======== Source records ========

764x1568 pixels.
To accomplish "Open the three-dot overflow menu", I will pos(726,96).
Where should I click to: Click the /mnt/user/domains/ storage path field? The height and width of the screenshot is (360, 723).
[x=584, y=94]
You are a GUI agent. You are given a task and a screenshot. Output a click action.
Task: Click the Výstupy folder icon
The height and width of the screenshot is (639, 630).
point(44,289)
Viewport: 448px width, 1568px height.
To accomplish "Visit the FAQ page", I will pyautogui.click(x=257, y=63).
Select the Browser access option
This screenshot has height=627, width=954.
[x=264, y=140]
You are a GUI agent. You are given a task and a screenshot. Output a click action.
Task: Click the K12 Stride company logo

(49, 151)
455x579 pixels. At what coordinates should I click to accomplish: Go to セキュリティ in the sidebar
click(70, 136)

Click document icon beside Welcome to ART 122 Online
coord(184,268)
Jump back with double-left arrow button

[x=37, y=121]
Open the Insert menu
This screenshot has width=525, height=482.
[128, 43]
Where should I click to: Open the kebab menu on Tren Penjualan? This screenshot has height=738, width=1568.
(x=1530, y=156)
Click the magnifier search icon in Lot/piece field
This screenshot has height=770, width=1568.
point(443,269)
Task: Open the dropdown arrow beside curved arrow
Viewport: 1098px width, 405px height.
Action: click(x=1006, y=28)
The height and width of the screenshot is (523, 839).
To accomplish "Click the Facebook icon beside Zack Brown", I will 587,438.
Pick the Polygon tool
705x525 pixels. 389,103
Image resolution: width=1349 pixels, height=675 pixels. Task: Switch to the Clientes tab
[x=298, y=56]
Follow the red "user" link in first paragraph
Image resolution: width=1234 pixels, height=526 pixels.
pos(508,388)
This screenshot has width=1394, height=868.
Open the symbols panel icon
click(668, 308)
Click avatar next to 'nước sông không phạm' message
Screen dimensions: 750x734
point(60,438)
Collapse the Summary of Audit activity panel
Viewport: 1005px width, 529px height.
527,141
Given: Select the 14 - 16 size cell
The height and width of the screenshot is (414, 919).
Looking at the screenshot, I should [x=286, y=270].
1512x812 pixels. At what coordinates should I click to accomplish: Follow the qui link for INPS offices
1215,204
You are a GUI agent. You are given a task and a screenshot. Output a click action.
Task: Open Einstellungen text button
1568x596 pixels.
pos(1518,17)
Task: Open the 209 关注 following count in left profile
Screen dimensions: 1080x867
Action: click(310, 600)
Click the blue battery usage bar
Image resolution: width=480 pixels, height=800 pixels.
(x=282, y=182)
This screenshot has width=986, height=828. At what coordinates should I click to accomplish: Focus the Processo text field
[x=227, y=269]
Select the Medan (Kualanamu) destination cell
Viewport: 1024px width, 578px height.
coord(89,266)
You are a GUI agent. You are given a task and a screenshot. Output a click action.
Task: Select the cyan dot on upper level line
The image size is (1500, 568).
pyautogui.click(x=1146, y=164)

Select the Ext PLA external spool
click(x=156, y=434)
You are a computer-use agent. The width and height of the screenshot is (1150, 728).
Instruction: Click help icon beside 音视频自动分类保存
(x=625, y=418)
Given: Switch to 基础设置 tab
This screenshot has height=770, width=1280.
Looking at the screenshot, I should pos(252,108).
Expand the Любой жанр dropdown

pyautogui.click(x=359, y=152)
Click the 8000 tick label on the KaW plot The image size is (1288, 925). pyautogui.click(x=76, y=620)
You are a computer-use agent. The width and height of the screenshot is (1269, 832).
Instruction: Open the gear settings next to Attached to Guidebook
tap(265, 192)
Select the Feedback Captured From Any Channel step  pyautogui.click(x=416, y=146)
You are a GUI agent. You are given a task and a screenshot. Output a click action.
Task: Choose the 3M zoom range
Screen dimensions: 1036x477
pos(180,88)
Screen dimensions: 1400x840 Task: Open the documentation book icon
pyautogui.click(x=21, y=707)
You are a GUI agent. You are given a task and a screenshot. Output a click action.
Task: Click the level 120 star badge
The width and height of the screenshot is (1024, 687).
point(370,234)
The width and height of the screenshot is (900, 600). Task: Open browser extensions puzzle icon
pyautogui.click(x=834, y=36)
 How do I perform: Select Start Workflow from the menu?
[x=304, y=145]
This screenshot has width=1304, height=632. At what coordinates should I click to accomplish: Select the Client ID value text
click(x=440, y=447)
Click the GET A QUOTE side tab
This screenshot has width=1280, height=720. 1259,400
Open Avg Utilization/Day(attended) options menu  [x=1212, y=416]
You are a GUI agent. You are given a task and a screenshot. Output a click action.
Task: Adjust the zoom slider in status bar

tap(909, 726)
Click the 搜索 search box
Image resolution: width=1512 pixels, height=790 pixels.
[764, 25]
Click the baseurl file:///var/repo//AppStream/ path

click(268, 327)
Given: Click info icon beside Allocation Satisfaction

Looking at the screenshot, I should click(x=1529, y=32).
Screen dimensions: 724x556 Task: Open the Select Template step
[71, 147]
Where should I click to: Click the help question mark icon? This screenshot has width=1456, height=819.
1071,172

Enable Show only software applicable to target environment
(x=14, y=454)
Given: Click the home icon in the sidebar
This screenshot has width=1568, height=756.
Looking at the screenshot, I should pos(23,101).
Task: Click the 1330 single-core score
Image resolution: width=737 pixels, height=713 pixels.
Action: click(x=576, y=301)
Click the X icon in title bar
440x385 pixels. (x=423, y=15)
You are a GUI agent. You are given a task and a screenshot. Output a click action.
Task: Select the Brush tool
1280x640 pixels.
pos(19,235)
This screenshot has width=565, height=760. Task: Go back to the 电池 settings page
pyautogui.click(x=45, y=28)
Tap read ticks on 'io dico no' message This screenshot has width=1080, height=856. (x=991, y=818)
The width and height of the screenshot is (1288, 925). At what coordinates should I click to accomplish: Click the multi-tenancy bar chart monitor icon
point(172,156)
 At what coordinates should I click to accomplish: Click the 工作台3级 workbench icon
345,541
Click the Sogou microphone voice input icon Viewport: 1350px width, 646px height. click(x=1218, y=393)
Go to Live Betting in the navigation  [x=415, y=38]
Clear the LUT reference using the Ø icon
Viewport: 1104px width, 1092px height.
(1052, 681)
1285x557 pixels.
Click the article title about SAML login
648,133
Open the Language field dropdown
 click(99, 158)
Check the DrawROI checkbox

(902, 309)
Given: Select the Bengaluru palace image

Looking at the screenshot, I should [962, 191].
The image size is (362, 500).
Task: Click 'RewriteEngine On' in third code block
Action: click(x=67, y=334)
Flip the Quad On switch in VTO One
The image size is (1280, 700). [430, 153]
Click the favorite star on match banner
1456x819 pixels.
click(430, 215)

========

◆ Short problem
Can you repeat every one of the entries above word for word?

◆ Completed exercise
764x1568 pixels.
To accomplish "Open the three-dot overflow menu", I will pos(726,96).
Where should I click to: Click the /mnt/user/domains/ storage path field? The height and width of the screenshot is (360, 723).
[x=584, y=94]
You are a GUI agent. You are given a task and a screenshot. Output a click action.
Task: Click the Výstupy folder icon
The height and width of the screenshot is (639, 630).
point(44,289)
Viewport: 448px width, 1568px height.
To accomplish "Visit the FAQ page", I will pyautogui.click(x=257, y=63).
Select the Browser access option
This screenshot has height=627, width=954.
[x=264, y=140]
You are a GUI agent. You are given a task and a screenshot. Output a click action.
Task: Click the K12 Stride company logo

(49, 151)
455x579 pixels. At what coordinates should I click to accomplish: Go to セキュリティ in the sidebar
click(70, 136)

Click document icon beside Welcome to ART 122 Online
coord(184,268)
Jump back with double-left arrow button

[x=37, y=121]
Open the Insert menu
This screenshot has width=525, height=482.
[128, 43]
Where should I click to: Open the kebab menu on Tren Penjualan? This screenshot has height=738, width=1568.
(x=1530, y=156)
Click the magnifier search icon in Lot/piece field
This screenshot has height=770, width=1568.
point(443,269)
Task: Open the dropdown arrow beside curved arrow
Viewport: 1098px width, 405px height.
Action: click(x=1006, y=28)
The height and width of the screenshot is (523, 839).
To accomplish "Click the Facebook icon beside Zack Brown", I will 587,438.
Pick the Polygon tool
705x525 pixels. 389,103
Image resolution: width=1349 pixels, height=675 pixels. Task: Switch to the Clientes tab
[x=298, y=56]
Follow the red "user" link in first paragraph
Image resolution: width=1234 pixels, height=526 pixels.
pos(508,388)
This screenshot has width=1394, height=868.
Open the symbols panel icon
click(668, 308)
Click avatar next to 'nước sông không phạm' message
Screen dimensions: 750x734
point(60,438)
Collapse the Summary of Audit activity panel
Viewport: 1005px width, 529px height.
527,141
Given: Select the 14 - 16 size cell
The height and width of the screenshot is (414, 919).
Looking at the screenshot, I should [x=286, y=270].
1512x812 pixels. At what coordinates should I click to accomplish: Follow the qui link for INPS offices
1215,204
You are a GUI agent. You are given a task and a screenshot. Output a click action.
Task: Open Einstellungen text button
1568x596 pixels.
pos(1518,17)
Task: Open the 209 关注 following count in left profile
Screen dimensions: 1080x867
Action: click(310, 600)
Click the blue battery usage bar
Image resolution: width=480 pixels, height=800 pixels.
(x=282, y=182)
This screenshot has width=986, height=828. At what coordinates should I click to accomplish: Focus the Processo text field
[x=227, y=269]
Select the Medan (Kualanamu) destination cell
Viewport: 1024px width, 578px height.
coord(89,266)
You are a GUI agent. You are given a task and a screenshot. Output a click action.
Task: Select the cyan dot on upper level line
The image size is (1500, 568).
pyautogui.click(x=1146, y=164)

Select the Ext PLA external spool
click(x=156, y=434)
You are a computer-use agent. The width and height of the screenshot is (1150, 728).
Instruction: Click help icon beside 音视频自动分类保存
(x=625, y=418)
Given: Switch to 基础设置 tab
This screenshot has height=770, width=1280.
Looking at the screenshot, I should pos(252,108).
Expand the Любой жанр dropdown

pyautogui.click(x=359, y=152)
Click the 8000 tick label on the KaW plot The image size is (1288, 925). pyautogui.click(x=76, y=620)
You are a computer-use agent. The width and height of the screenshot is (1269, 832).
Instruction: Open the gear settings next to Attached to Guidebook
tap(265, 192)
Select the Feedback Captured From Any Channel step  pyautogui.click(x=416, y=146)
You are a GUI agent. You are given a task and a screenshot. Output a click action.
Task: Choose the 3M zoom range
Screen dimensions: 1036x477
pos(180,88)
Screen dimensions: 1400x840 Task: Open the documentation book icon
pyautogui.click(x=21, y=707)
You are a GUI agent. You are given a task and a screenshot. Output a click action.
Task: Click the level 120 star badge
The width and height of the screenshot is (1024, 687).
point(370,234)
The width and height of the screenshot is (900, 600). Task: Open browser extensions puzzle icon
pyautogui.click(x=834, y=36)
 How do I perform: Select Start Workflow from the menu?
[x=304, y=145]
This screenshot has width=1304, height=632. At what coordinates should I click to accomplish: Select the Client ID value text
click(x=440, y=447)
Click the GET A QUOTE side tab
This screenshot has width=1280, height=720. 1259,400
Open Avg Utilization/Day(attended) options menu  [x=1212, y=416]
You are a GUI agent. You are given a task and a screenshot. Output a click action.
Task: Adjust the zoom slider in status bar

tap(909, 726)
Click the 搜索 search box
Image resolution: width=1512 pixels, height=790 pixels.
[764, 25]
Click the baseurl file:///var/repo//AppStream/ path

click(268, 327)
Given: Click info icon beside Allocation Satisfaction

Looking at the screenshot, I should click(x=1529, y=32).
Screen dimensions: 724x556 Task: Open the Select Template step
[71, 147]
Where should I click to: Click the help question mark icon? This screenshot has width=1456, height=819.
1071,172

Enable Show only software applicable to target environment
(x=14, y=454)
Given: Click the home icon in the sidebar
This screenshot has width=1568, height=756.
Looking at the screenshot, I should pos(23,101).
Task: Click the 1330 single-core score
Image resolution: width=737 pixels, height=713 pixels.
Action: click(x=576, y=301)
Click the X icon in title bar
440x385 pixels. (x=423, y=15)
You are a GUI agent. You are given a task and a screenshot. Output a click action.
Task: Select the Brush tool
1280x640 pixels.
pos(19,235)
This screenshot has width=565, height=760. Task: Go back to the 电池 settings page
pyautogui.click(x=45, y=28)
Tap read ticks on 'io dico no' message This screenshot has width=1080, height=856. (x=991, y=818)
The width and height of the screenshot is (1288, 925). At what coordinates should I click to accomplish: Click the multi-tenancy bar chart monitor icon
point(172,156)
 At what coordinates should I click to accomplish: Click the 工作台3级 workbench icon
345,541
Click the Sogou microphone voice input icon Viewport: 1350px width, 646px height. click(x=1218, y=393)
Go to Live Betting in the navigation  [x=415, y=38]
Clear the LUT reference using the Ø icon
Viewport: 1104px width, 1092px height.
(1052, 681)
1285x557 pixels.
Click the article title about SAML login
648,133
Open the Language field dropdown
 click(99, 158)
Check the DrawROI checkbox

(902, 309)
Given: Select the Bengaluru palace image

Looking at the screenshot, I should [962, 191].
The image size is (362, 500).
Task: Click 'RewriteEngine On' in third code block
Action: click(x=67, y=334)
Flip the Quad On switch in VTO One
The image size is (1280, 700). [430, 153]
Click the favorite star on match banner
1456x819 pixels.
click(430, 215)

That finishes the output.